It looks almost exactly like 2005

Steve Hammer

After the Christmas trees were dismantled and the New Year's hangovers gradually faded, sports fans in Indiana entered 2006 in much the same way they did 2005: with guarded optimism and more than a touch of dread for events yet to come.

As in 2005, the new year finds the Indianapolis Colts the prohibitive favorites to earn their first Super Bowl berth. But. They have yet to beat the New England Patriots in the playoffs and the Pats are peaking at just the right time.

Just like last year, 2006 begins with Ron Artest's basketball future in doubt. A year ago, he was martyred by the NBA for the sins of the hip-hop culture. This year, however, he finds himself ensnared by the power of his own words, which have turned his teammates and fans against him while his bosses carefully plan out a trade to send him away.

Last year began with a sense of accomplishment and anticipation for the Notre Dame football program. The new year saw them lose a horribly lopsided bowl game against Ohio State but also looking ahead to the next season.

In other words, it's history repeating itself, all across the board. The Indiana University men's basketball team, most of whose fans relish the idea of firing head coach Mike Davis, watch in dismay as the coach manages to somehow retain his job from week to week.

The last month of 2005 was a brutal month for Indiana sports fans in just about every sense. The Colts' perfect season was ended by a valiant San Diego Chargers team, causing some dismay, which was quickly replaced by real life and sadness when coach Tony Dungy's son died of his own hand. The outpouring of grief was a reminder on how shallow and superficial the world of sport really is.

Artest, who'd been on his best behavior throughout the summer and early fall, mouthed off to a newspaper reporter about how he wanted to be traded. That damage might have been contained, but Artest, as usual, compounded the crime with a Mike Tyson-like TV interview in which he repeated his trade demand.

That action caused his teammates to rebel against him and the already-skeptical Indianapolis media to deliver verbal and written beatdowns equal to or greater than the punches Artest threw on Nov. 19, 2004.

The "Free Ron Artest" T-shirts available for sale on Artest's Web site took on a new meaning after the Pacers placed him on the inactive list and disinvited him from practices. Artest is now a man without citizenship, in basketball terms, unwanted by his home and regarded as damaged goods by all other nation-states.

By year's end, Pacers President Donnie Walsh was saying he might wait until February, the trade deadline, to unload Artest for whatever remaining value he might have.

The year began with The Star's Bob Kravitz, who'd spent the month of December reminding everyone just How Right He'd Been All Along on Artest, demanding that action be taken immediately, if not sooner. As of Tuesday, the Pacers had pondered an Artest trade for 22 days, leading to the not-incorrect point that even "President Bush doesn't take vacations this long."
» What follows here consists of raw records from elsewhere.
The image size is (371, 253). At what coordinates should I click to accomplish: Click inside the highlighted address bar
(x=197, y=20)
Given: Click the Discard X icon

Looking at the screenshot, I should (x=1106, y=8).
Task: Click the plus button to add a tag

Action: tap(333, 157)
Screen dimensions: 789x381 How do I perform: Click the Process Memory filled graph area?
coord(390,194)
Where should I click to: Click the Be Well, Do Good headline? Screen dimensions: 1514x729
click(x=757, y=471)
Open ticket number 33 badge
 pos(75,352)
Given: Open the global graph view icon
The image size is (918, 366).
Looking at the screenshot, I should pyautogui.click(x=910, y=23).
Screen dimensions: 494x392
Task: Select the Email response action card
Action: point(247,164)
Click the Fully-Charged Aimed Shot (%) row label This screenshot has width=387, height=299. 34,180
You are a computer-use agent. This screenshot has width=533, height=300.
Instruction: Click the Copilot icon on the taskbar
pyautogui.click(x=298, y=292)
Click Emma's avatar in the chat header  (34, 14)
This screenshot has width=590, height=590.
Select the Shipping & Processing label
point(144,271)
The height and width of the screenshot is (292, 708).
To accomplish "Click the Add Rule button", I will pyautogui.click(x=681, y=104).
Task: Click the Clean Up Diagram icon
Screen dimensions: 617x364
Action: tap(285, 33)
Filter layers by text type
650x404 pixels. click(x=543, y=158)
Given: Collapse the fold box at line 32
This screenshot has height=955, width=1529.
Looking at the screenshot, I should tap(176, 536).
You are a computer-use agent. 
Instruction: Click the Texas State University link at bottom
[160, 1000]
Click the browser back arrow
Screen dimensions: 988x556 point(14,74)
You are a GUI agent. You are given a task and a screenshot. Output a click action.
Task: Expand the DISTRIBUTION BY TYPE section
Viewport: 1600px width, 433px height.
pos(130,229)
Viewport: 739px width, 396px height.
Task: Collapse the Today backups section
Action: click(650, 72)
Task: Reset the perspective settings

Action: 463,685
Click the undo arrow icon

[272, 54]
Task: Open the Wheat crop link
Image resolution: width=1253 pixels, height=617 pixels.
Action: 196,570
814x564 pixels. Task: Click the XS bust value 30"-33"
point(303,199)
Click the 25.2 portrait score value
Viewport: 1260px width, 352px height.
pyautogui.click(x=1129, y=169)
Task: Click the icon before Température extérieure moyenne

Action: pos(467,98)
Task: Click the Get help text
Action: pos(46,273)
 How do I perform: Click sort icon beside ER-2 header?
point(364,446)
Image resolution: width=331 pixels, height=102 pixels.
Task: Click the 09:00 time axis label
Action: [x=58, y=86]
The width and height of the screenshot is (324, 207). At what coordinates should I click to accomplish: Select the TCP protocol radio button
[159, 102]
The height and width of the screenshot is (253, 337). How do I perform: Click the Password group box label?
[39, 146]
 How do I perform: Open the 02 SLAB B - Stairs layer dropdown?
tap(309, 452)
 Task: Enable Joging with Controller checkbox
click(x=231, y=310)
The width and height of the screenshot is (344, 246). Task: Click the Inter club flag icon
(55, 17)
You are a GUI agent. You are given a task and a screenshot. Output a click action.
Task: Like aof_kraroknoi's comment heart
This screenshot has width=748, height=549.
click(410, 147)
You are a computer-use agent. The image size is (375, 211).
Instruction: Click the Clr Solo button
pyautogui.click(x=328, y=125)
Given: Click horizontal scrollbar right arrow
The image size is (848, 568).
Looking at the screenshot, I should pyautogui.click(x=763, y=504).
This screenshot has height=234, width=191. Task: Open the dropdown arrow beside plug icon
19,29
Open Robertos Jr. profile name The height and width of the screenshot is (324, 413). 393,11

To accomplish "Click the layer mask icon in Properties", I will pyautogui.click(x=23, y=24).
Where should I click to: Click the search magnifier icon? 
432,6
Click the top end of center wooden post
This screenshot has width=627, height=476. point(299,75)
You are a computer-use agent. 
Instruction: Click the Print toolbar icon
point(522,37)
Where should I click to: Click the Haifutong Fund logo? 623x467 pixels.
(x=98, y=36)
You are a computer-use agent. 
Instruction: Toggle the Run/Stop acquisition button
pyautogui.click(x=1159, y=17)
Left quietly unsaid, though, was the small possibility that the team may be forced to take back their prodigal son once again. Even more unspoken was the red-state/blue-state political issues at work in society.

Artest was punished last year because he violated red-state sensibilities by going into the stands after a cup-throwing fan. He was punished at the end of the year for a similar violation: don't talk back.

In the short-term, though, the franchise has been wounded, its fans alienated, its team in disarray, with almost all of its players thinking they may be included in an Artest trade.

There was giddy talk in October about the Pacers beating the Pistons and then the Spurs to win the NBA title. Now, even the most optimistic fans are hoping for a .500 record and a first-round playoff exit.

If there could be said to be a storyline throughout the year in sports in Indiana, it is the clash of political and socioeconomic cultures.

It's the same thinking that downgrades Davis' coaching skills at Indiana because he inherited "Bobby Knight's team," but doesn't mention the fact that Notre Dame's success in 2005 was in large part the work of fired coach Tyrone Willingham, an African-American, and not good-ole-boy Charlie Weis.

Meanwhile, the Colts have a week off while they salve their wounds, physically and psychically, and prepare to likely face the Patriots at some point. The state's collective breath is held on whether they can get by that hurdle, even as it marvels at Dungy's personal courage and determination in the wake of trauma.

The year 2006 looks as if it will be some sort of variation of 2005, albeit a slightly distorted one. There are games to be played and new details to fill in, but the uncertainty and ennui of 2005 spilled over into the new year.

In other words, everything old is old again.